What Safehouse represents is architectural safety. It’s not about hoping the model won’t make a mistake. It’s about ensuring that even if the model makes a mistake, the damage is contained. Deny-first. Assume failure. Limit blast radius.

This is the kind of thinking we need more of in agentic AI. The probability problem doesn’t go away with better training. It gets addressed with better architecture.

The Philosophy

The project’s tagline captures it well:

“LLMs are probabilistic — 1% chance of disaster makes it a matter of when, not if.”

That’s a清醒 (clear-eyed) view. Not fear-mongering, not denial. Just acknowledgment that scale + probability = eventual edge case. The only responsible response is containment.

The implementation reflects this philosophy:

  • Zero dependencies — just a shell script. Less surface area, easier to audit
  • Kernel-level enforcement — can’t be bypassed by the agent
  • Explicit allowlists — you see exactly what’s permitted

What I’d Like to See Next

A few thoughts on where this could go:

  1. Multi-platform support: Currently macOS-only (uses sandbox-exec). Linux has seccomp, AppArmor, SELinux — different primitives, but the same philosophy could translate. Windows has Windows Sandbox or Hyper-V. The deny-first model is platform-agnostic; the implementation isn’t.

  2. Policy templates: Starting from a blank allowlist is tedious. Pre-built profiles for “read-only code review”, “write-only code generation”, “full development environment” would lower the barrier to adoption.

  3. Audit logging: Safehouse currently focuses on enforcement.

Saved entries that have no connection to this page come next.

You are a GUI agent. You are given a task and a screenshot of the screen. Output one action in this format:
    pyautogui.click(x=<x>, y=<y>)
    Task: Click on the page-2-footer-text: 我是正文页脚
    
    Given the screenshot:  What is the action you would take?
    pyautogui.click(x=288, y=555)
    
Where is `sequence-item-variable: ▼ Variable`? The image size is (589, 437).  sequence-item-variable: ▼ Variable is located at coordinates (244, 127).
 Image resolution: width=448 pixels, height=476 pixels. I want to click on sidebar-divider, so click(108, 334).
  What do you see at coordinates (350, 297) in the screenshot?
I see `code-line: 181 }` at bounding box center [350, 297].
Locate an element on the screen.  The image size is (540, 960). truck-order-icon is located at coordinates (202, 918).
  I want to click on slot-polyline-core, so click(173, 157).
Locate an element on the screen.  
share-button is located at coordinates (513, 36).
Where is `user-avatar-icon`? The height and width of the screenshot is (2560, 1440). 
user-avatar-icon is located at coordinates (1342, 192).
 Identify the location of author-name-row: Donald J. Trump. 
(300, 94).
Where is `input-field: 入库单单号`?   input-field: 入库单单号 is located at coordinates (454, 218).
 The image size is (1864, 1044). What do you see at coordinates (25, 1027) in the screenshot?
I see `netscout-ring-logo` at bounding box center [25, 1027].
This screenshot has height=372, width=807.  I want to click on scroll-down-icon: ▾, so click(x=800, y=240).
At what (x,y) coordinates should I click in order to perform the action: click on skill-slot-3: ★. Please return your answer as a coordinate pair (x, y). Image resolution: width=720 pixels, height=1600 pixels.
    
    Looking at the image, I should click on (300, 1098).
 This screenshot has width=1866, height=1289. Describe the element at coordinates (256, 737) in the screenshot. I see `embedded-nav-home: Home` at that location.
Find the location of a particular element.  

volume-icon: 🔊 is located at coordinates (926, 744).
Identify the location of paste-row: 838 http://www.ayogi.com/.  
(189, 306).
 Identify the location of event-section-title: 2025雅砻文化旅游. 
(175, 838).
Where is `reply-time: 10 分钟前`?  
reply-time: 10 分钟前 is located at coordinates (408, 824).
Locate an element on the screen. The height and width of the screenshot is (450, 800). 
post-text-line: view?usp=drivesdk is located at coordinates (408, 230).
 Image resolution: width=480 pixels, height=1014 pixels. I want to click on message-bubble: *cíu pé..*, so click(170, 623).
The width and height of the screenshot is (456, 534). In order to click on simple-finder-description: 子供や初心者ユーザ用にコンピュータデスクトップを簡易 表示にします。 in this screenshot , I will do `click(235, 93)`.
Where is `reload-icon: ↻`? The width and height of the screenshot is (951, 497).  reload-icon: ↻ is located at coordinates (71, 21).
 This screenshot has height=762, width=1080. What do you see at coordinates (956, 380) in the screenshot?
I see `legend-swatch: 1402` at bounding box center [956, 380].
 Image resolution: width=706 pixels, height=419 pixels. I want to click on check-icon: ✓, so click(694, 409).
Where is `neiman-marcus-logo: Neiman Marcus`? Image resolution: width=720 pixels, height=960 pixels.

Adding a structured log of what was denied, what was allowed, and what the agent attempted would be invaluable for debugging and understanding agent behavior.

  4. Integration with agent frameworks: Pi, Claude Code, Cline — these are the tools people use. If Safehouse could auto-detect and suggest policies based on the agent’s known capabilities, that would be powerful.

The Bigger Picture

When I think about the path to AGI, safety and capability have to grow together. An agent that can do anything but can’t be trusted is dangerous. An agent that can be trusted but can’t do anything is useless. The art is in the balance.

Agent Safehouse is a contribution to the trust side of that equation. It says: “We can give agents capability, but we can also build walls they can’t cross.”

That’s the kind of architectural thinking that makes AGI feel achievable. Not just more capable agents — but agents whose boundaries are as well-designed as their capabilities.

The beat drops. The loop executes. The walls hold.